Faculty Research
Kerstin Barndt
Wearing her Museums Studies hat this year, Kerstin Barndt is finalizing a co-edited book on the history of research museums and collecting, Object Lessons and the Formation of Knowledge: The University of Michigan’s Museums, Libraries and Collections, 1817-2017. Research findings from this project have also inspired her to pursue two exhibition projects: one small exhibition about nineteenth century zoological glass models designed by a father and son team, Leopold and Rudolf Blaschka, in Dresden, Germany; and another larger exhibition for the University’s bicentennial year showcasing the very first teaching and research collections for the arts, humanities, and sciences.
Kristin Dickinson
Kristin Dickinson edited a special issue on Sabahattin Ali titled "Sabahattin Ali's Translingual Transnationalism" in the Türkisch-Deutsche Studien Jahrbuch (December 2016).
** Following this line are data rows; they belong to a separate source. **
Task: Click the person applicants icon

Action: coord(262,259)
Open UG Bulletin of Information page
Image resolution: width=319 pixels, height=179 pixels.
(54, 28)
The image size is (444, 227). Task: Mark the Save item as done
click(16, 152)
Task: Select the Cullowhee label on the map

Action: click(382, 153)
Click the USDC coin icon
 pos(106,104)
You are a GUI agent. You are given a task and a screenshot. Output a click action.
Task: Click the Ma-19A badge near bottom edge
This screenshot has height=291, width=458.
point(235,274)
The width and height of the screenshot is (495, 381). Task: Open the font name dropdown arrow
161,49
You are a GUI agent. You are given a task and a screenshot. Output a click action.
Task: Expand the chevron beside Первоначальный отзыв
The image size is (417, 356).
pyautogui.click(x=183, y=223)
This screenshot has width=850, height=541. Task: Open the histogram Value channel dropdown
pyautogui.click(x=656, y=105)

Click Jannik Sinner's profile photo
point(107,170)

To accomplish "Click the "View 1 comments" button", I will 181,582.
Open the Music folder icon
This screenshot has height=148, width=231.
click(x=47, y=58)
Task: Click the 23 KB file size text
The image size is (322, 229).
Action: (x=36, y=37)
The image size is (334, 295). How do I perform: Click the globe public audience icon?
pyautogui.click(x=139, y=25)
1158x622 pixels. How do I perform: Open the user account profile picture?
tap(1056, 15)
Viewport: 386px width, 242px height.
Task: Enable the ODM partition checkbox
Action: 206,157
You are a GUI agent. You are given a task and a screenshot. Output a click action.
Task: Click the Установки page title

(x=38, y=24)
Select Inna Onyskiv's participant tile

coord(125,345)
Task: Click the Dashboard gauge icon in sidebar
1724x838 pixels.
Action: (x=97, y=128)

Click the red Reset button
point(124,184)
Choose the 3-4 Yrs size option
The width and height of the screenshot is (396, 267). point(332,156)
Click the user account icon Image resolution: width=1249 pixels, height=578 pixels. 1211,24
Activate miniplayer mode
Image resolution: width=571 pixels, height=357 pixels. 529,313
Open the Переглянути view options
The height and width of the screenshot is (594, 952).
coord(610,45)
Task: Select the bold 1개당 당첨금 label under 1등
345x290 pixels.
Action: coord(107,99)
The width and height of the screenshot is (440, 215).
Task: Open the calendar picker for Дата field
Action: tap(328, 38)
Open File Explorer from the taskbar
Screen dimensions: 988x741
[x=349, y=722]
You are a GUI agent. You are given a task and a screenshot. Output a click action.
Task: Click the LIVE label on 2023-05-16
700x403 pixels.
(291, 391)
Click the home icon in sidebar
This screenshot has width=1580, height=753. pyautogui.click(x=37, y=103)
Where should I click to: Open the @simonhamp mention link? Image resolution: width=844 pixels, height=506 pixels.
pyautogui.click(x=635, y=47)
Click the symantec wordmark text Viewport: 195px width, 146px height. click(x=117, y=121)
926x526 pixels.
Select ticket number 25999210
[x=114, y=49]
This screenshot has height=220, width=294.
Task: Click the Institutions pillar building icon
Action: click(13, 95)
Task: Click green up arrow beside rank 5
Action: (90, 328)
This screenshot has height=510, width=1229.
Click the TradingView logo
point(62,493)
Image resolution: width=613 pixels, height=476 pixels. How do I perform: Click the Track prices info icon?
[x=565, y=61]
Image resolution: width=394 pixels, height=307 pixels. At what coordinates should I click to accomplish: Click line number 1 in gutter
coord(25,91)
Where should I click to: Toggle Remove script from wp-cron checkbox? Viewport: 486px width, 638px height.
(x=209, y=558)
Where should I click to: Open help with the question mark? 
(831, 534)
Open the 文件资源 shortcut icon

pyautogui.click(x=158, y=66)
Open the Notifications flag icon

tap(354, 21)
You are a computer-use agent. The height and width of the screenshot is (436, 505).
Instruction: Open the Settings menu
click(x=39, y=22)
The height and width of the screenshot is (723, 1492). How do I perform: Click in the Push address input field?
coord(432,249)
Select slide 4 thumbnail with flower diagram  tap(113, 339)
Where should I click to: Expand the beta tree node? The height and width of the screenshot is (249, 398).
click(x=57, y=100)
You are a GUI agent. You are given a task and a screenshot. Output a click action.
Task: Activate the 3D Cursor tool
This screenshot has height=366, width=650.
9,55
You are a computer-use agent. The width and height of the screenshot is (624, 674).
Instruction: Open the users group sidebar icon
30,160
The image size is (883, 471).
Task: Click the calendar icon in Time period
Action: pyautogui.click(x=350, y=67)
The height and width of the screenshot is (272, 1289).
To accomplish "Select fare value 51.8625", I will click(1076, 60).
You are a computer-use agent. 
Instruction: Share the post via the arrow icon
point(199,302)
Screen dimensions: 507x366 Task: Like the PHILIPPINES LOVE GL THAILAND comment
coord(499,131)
She also has an article forthcoming with New German Critique titled "Zafer Şenocak's 'Turkish Turn': Acts of Crosslinguistic Remembrance in Köşk (The Pavilion)."
Geoff Eley
Along with Jennifer Jenkins and Tracie Matysik, Geoff Eley co-edited German Modernities from Wilhelm to Weimar: A Contest of Futures (Bloomsbury Academic, 2016), which grew from a series of workshops between 2005 and 2012 with heavy U-M participation, past and present. He is currently on leave writing a general history of Europe in the 20th century.
Andreas Gailus
Andreas Gailus is completing his book, titled Forms of Life, which explores the discourse of life in German culture from the late 18th century to 1945. During the Fall, Andreas presented parts of his book at the GSA in San Diego and at the U-M Institute for the Humanities, where he was a Fellow last year.
Julia Hell
Julia Hell completed The Conquest of Ruins: European Empires and the Fall of Rome. Tracing an arc from the Roman Empire to the Third Reich, The Conquest of Ruins reconstructs and analyzes the long afterlife of the Roman Empire, arguing that acts of post-Roman mimesis and the imperial imaginaries that they engendered revolved around scopic scenarios visualizing the end of the Roman Empire. This obsession with the empire’s end did not begin with Rome’s imitators. On the contrary, the idea of the empire’s inevitable end arose at the very moment when the Roman Empire established its hegemony in the Mediterranean. In the imagination of Europe’s political and intellectual elites, this model empire is thus at once triumphantly powerful and a remarkably fragile fabrication, a monumental memory-fortress and a vast ruinscape that continues to exert pressure on our ways of thinking about empire.
Andy Markovits
Andy Markovits just published a new book called Hillel At Michigan 1926/7 - 1945: Struggles of Jewish Identity in a Pivotal Era (Ann Arbor: Maize Books, 2016) [co-authored with Kenneth Garner].
Peter McIsaac
For the seminar “Material Culture and its Discontents” at the 2016 German Studies Association in San Diego, Peter McIsaac recently presented part of his work on popular anatomy exhibition. In this project, McIsaac explores the visually arresting and at times challenging objects that have helped popular anatomy displays draw more visitors than any other type of exhibition in German history since the late nineteenth century. By refining the theoretical precision with which to think about material objects in these exhibitions, McIsaac is working to understand the ways popular exhibitions operate as a kind of mass medium.
Helmut Puff
Toward a History of Waiting (1200-1800)
The putative omnipresence of the experience notwithstanding, waiting has hitherto largely escaped historical investigation. It “is a temporal region hardly mapped and badly documented,” as Harold Schweizer formulates. For the individual, waiting can be said to be a temporally bounded condition in which time becomes experiential. From the vantage point of society, waiting orders social interactions on a variety of levels – and this is what Helmut Puff seeks to capture in his study.
Scott Spector
Scott Spector just published his long-term research project, Violent Sensations: Sex, Crime, and Utopia in Vienna and Berlin, 1860-1900, which explores the growing metropolises of turn-of-the-century central Europe as the stage where decadent and enlightened images of the modern world met. Exploring sensational cases of violence involving figures on the social margins— homosexuals, prostitutes, sexual murderers, the criminally insane, and the fantasy of ritual murder—Violent Sensations unlocks the ties between the advances in expert knowledge and the irrational outbursts of violence that would characterize the twentieth century.
Kira Thurman
Kira Thurman's latest article, "Singing the Civilizing Mission in the Land of Bach, Beethoven, and Brahms: the Fisk Jubilee Singers in Nineteenth-Century Germany" appeared in September in the Journal of World History. The article examines Germans' first sustained cultural encounter with African American music.